Collected data entries:

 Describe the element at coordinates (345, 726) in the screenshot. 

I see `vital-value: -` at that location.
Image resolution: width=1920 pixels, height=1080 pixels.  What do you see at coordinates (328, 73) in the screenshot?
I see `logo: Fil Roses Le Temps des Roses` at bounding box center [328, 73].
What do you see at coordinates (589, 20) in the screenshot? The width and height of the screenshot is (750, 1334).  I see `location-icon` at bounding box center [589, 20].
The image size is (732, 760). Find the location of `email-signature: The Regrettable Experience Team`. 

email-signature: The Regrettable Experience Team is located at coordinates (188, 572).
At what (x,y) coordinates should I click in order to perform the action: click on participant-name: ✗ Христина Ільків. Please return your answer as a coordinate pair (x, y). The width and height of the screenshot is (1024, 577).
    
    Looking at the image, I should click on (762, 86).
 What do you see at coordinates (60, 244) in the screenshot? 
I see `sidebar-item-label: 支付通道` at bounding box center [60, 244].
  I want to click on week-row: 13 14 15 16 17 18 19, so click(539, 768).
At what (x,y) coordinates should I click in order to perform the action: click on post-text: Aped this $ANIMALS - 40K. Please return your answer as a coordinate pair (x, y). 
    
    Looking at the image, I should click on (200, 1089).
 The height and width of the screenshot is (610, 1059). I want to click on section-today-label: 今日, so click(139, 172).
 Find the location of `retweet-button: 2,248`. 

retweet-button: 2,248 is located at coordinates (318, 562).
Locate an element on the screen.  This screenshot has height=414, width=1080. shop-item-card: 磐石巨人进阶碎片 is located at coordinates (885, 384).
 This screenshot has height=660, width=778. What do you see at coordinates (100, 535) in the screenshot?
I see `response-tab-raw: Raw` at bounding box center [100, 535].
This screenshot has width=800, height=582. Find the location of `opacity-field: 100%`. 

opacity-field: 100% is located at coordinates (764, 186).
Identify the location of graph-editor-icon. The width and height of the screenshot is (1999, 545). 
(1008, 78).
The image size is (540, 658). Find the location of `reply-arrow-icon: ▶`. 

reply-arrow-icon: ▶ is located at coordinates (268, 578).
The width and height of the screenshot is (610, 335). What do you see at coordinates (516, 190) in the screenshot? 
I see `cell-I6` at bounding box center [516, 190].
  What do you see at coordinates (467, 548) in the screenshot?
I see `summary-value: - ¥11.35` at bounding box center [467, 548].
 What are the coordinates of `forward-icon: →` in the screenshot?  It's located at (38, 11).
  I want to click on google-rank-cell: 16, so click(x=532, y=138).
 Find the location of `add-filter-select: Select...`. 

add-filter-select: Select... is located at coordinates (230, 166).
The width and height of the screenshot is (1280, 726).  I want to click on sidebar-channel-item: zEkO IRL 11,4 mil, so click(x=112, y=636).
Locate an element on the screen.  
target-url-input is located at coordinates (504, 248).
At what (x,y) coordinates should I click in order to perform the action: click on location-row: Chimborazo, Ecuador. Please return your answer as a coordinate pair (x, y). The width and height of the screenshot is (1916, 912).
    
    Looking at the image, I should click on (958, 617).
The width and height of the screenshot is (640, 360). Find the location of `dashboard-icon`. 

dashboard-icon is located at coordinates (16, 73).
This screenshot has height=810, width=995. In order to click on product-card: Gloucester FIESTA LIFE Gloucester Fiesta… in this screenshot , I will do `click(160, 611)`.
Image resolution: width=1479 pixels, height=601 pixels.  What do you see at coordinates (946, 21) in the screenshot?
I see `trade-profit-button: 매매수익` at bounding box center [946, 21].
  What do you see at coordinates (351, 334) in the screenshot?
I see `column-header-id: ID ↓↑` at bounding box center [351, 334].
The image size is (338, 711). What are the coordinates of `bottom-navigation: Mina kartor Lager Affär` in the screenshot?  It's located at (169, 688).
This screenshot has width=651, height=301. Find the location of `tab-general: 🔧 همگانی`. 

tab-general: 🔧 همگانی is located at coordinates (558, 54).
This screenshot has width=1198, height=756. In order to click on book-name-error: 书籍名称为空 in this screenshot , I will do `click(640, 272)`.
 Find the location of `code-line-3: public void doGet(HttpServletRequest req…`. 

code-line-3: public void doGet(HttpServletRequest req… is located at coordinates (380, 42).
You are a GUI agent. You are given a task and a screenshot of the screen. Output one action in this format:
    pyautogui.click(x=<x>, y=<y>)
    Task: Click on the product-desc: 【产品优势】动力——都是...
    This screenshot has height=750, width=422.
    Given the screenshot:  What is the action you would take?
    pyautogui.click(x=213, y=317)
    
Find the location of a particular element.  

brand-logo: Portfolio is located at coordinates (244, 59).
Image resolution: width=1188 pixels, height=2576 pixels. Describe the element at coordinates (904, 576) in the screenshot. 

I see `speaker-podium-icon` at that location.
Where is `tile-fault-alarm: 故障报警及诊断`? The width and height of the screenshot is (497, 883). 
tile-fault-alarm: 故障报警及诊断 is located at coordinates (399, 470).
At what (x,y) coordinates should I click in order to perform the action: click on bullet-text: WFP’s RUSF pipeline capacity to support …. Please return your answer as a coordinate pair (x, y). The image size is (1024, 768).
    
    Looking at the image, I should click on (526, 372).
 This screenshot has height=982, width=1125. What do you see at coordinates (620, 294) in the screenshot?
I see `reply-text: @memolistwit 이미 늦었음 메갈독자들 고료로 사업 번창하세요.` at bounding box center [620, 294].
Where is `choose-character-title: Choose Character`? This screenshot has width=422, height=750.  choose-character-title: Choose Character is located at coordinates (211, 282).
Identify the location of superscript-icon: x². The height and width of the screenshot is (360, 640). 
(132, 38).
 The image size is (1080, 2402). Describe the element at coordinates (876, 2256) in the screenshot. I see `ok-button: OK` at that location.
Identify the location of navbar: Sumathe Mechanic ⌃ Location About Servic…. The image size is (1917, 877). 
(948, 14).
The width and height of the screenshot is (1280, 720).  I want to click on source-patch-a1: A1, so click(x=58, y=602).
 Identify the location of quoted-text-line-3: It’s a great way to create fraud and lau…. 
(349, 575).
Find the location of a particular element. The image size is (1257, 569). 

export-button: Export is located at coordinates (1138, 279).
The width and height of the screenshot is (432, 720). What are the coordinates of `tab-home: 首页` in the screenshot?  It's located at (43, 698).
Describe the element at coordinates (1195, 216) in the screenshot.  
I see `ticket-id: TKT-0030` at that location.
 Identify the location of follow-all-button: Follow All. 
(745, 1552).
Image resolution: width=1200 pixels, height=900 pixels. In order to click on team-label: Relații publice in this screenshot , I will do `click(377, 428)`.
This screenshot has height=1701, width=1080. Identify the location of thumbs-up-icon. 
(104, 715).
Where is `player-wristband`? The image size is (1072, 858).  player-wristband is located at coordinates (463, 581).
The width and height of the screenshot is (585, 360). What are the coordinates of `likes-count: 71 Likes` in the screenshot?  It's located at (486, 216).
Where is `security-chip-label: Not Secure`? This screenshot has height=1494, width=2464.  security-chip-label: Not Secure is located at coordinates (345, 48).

* What needs to be done:
Please pick out and copy every line in the rows above that contains the word "void". Case counts.

* Your solution:
 Find the location of `code-line-3: public void doGet(HttpServletRequest req…`. 
code-line-3: public void doGet(HttpServletRequest req… is located at coordinates (380, 42).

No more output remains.